# Oracle Trigger



## sirair (12. Jan 2010)

Hallo,

verwende zwei Trigger, einmal Fehler und Fehlerzuordnung(jeweils mit Datum).
Jedesmal wenn einer dieser aktualisert wird, soll automatisch der andere aktualisert werden. (Fehler aktualisert bspw. Fehlerzuordnung oder umgekehrt). --> Endlosschleife

Wie kann man solche Probleme geschickt lösen?


----------



## DerEisteeTrinker (13. Jan 2010)

Ich würde nur zwei StoredProcedures machen, die du dann, wenn du einen Fehler aus der Datenbank bekommst, aufrufst aus deinem Programm.

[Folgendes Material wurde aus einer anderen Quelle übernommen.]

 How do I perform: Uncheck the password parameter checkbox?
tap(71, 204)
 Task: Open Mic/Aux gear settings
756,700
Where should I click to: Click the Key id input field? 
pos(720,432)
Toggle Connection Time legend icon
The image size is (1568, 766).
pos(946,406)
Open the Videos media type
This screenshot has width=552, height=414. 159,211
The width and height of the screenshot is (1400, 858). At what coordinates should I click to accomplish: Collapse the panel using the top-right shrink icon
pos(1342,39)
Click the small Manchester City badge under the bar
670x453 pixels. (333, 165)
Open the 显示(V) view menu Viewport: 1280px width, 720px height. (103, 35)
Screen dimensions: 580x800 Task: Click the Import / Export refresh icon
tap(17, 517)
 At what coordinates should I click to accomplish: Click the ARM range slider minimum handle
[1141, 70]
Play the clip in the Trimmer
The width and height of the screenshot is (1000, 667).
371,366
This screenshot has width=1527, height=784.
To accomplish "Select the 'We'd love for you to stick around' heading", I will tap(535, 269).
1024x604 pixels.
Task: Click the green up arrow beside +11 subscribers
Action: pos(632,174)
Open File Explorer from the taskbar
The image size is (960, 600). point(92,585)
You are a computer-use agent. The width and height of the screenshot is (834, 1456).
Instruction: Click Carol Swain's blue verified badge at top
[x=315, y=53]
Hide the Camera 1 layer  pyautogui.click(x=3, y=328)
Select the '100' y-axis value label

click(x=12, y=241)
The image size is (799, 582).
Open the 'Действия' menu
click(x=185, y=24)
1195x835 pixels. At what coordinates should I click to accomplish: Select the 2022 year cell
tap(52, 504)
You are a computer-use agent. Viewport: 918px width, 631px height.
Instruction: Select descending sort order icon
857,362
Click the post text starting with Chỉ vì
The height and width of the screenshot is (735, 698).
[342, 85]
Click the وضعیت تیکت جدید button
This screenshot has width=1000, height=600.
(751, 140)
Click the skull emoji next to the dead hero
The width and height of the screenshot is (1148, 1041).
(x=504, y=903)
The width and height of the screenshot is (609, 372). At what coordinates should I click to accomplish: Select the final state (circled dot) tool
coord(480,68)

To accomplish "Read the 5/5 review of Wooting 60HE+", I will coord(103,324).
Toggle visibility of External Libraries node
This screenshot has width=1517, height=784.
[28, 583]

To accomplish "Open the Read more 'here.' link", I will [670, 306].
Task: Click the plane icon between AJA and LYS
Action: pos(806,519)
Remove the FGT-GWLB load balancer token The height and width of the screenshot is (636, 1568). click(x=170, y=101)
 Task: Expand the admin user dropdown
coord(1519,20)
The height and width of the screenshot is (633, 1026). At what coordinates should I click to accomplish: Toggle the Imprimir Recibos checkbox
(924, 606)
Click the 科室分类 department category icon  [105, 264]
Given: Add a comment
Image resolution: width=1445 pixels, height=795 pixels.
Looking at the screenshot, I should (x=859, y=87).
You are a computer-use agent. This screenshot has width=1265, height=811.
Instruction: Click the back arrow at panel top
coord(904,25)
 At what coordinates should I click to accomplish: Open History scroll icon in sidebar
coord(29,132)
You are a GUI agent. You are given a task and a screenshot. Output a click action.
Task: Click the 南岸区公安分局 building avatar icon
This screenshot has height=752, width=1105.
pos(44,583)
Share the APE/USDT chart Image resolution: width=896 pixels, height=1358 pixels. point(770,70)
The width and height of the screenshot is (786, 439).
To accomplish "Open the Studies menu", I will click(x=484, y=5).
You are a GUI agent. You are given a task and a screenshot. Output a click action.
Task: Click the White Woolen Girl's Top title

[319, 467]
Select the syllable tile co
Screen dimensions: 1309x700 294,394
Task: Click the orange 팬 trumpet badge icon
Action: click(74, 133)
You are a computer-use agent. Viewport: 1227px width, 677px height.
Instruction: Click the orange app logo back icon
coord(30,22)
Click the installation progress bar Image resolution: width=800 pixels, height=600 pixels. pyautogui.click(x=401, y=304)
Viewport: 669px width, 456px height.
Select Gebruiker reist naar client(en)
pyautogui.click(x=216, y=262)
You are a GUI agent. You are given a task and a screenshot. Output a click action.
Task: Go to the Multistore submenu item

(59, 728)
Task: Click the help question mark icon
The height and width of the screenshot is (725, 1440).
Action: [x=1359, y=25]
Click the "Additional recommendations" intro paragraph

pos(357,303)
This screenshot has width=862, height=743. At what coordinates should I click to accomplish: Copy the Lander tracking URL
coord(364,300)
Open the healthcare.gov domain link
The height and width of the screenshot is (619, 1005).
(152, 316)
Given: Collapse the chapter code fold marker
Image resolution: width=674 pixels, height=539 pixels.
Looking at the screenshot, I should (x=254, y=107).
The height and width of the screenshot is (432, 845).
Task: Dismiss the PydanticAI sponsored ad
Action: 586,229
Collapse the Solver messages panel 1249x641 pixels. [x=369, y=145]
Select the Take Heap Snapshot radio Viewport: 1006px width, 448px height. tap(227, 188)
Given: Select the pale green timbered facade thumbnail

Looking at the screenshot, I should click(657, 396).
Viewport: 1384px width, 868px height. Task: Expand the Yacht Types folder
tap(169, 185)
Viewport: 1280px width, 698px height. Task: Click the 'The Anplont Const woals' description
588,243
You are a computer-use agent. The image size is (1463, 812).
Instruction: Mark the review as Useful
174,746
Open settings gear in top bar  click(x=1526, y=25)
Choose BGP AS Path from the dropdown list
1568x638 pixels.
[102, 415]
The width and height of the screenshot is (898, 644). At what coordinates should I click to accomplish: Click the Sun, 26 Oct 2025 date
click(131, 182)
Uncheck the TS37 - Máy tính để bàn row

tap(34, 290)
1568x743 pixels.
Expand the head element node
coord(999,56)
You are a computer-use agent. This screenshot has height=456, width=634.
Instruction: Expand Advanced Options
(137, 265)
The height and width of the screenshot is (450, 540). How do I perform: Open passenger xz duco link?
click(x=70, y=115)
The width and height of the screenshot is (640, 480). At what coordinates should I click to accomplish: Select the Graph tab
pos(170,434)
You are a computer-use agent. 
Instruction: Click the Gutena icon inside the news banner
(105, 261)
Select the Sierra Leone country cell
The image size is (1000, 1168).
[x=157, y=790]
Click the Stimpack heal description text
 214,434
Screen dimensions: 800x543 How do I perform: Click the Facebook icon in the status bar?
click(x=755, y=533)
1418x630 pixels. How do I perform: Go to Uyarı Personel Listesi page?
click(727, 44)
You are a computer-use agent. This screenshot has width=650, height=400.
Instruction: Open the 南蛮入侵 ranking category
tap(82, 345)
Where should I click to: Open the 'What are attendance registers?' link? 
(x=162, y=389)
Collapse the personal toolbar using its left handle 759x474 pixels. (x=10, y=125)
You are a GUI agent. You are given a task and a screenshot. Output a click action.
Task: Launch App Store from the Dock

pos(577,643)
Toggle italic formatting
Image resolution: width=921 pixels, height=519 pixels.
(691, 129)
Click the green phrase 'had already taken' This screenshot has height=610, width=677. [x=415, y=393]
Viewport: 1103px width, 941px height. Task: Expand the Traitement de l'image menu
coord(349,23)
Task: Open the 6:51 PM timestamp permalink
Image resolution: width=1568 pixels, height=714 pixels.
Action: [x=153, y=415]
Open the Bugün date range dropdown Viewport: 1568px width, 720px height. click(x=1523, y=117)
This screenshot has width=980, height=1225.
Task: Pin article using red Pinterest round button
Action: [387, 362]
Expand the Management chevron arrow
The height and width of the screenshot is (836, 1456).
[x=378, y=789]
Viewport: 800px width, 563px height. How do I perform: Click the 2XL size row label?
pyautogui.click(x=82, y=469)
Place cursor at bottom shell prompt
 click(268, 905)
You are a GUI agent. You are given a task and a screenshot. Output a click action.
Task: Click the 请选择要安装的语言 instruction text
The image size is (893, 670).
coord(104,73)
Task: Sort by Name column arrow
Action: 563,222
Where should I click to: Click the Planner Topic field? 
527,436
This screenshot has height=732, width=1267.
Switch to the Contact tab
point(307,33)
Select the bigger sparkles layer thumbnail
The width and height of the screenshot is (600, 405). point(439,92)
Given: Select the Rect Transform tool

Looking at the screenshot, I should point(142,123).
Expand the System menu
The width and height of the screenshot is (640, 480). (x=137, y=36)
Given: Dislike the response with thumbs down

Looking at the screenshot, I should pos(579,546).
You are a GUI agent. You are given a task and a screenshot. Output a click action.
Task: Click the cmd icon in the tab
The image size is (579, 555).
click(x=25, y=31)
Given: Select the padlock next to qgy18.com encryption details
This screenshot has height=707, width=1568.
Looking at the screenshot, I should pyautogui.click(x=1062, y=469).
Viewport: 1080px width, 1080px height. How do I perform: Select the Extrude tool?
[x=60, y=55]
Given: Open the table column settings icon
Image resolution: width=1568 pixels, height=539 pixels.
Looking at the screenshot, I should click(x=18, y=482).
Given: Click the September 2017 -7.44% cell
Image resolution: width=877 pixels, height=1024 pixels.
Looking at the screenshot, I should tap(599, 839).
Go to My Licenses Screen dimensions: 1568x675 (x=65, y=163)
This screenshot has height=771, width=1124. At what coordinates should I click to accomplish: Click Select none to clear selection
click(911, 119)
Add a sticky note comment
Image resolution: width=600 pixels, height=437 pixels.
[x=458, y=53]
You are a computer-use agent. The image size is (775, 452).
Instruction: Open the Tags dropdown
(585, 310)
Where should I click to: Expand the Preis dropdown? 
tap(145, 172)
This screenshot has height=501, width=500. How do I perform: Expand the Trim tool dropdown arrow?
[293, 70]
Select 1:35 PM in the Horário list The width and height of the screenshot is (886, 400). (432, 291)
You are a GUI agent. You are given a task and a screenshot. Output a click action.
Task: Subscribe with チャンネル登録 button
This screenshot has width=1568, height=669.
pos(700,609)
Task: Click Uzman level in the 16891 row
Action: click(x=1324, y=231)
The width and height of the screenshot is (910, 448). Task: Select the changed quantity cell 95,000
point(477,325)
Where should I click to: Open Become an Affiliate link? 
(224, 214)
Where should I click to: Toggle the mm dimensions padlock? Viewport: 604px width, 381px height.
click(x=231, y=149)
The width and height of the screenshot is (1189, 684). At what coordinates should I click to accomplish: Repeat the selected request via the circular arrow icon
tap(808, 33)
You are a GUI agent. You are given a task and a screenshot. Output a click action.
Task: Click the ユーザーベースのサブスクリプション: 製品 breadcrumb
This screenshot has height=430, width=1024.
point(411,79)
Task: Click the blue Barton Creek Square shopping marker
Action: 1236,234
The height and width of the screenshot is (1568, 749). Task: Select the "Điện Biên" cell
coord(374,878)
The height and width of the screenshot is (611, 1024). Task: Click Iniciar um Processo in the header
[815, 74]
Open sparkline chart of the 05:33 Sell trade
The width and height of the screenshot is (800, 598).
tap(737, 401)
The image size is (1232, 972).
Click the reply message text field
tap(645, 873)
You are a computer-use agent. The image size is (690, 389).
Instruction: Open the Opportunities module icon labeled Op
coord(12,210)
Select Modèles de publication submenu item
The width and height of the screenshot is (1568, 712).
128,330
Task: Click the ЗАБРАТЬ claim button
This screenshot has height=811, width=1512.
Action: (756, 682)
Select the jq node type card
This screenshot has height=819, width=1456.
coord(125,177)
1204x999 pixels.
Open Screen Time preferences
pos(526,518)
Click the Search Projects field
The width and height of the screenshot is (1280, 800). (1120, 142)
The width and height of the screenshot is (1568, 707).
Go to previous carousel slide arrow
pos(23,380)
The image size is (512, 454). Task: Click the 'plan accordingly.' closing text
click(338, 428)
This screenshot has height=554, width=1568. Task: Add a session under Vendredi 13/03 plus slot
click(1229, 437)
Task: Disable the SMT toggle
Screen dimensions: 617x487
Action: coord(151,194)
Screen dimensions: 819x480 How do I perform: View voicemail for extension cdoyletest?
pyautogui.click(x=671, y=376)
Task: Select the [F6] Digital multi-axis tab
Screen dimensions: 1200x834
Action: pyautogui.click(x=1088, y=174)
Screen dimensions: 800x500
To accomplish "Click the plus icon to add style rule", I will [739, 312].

Dann kannst das genau steuern


----------



## sirair (13. Jan 2010)

Geht es über Trigger nicht?


----------



## eRaaaa (13. Jan 2010)

Ich bin in das Thema selber leider noch nicht wirklich involviert, aber könntest du den einen Trigger nicht jeweils deaktivieren und nach der Aktion wieder aktivieren?


```
ALTER TRIGGER trigger_name DISABLE;
```

???:L


----------



## DerEisteeTrinker (14. Jan 2010)

na Trigger heißt, dass diese Abläufe IMMER ausgeführt werden, wenn eine bestimmte generelle Abfrage kommt. Zum Beispiel vor einem Select oder nach einem Update. Da kannst du aber nicht angeben, was für ein Statement das ist, weil (soweit ich weiß) der Trigger das Statement garnicht sieht, wenn er ausgeführt wird.


----------



## abollm (17. Jan 2010)

sirair hat gesagt.:


> Hallo,
> 
> verwende zwei Trigger, einmal Fehler und Fehlerzuordnung(jeweils mit Datum).
> Jedesmal wenn einer dieser aktualisert wird, soll automatisch der andere aktualisert werden. (Fehler aktualisert bspw. Fehlerzuordnung oder umgekehrt). --> Endlosschleife
> ...



Kannst du den Trigger-Code resp einen relevanten Auszug zusammen mit der ORA-Fehlermeldung posten?


----------